- _What the exercise asks_
No line before the one containing "Toggle the Use" should appear; that line and all lines after it, through the end of the data, are to be set down exactly.

- _Supplied entries_
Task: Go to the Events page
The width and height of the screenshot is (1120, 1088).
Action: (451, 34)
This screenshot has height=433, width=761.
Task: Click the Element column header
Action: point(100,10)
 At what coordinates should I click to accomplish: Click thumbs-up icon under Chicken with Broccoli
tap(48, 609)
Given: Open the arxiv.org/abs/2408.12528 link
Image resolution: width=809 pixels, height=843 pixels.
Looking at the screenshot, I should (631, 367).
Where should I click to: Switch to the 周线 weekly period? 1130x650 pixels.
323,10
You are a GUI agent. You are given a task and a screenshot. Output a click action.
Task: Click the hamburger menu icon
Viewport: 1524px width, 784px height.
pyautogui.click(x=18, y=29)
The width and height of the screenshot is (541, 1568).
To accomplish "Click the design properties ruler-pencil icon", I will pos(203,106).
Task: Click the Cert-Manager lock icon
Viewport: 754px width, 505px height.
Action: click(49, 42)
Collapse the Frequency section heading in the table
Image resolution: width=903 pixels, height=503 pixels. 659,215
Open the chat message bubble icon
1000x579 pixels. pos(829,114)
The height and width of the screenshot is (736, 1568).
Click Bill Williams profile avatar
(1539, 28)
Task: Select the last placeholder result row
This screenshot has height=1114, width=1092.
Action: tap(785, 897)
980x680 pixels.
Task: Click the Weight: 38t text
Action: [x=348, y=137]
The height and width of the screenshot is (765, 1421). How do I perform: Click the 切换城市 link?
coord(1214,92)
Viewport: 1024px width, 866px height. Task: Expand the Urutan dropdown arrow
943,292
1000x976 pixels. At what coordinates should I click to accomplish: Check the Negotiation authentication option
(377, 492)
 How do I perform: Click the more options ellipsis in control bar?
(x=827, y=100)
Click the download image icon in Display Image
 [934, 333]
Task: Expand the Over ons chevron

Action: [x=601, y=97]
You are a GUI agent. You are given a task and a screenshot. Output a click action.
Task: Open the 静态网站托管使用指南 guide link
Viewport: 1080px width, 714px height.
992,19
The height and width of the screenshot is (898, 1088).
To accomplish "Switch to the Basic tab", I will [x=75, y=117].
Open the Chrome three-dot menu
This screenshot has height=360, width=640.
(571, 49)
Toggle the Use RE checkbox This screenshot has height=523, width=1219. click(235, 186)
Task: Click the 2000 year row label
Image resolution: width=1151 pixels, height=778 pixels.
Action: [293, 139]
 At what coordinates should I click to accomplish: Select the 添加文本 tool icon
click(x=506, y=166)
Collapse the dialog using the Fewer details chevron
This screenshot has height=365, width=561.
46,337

- _Answer below_
Toggle the Use RE checkbox This screenshot has height=523, width=1219. click(235, 186)
Task: Click the 2000 year row label
Image resolution: width=1151 pixels, height=778 pixels.
Action: [293, 139]
 At what coordinates should I click to accomplish: Select the 添加文本 tool icon
click(x=506, y=166)
Collapse the dialog using the Fewer details chevron
This screenshot has height=365, width=561.
46,337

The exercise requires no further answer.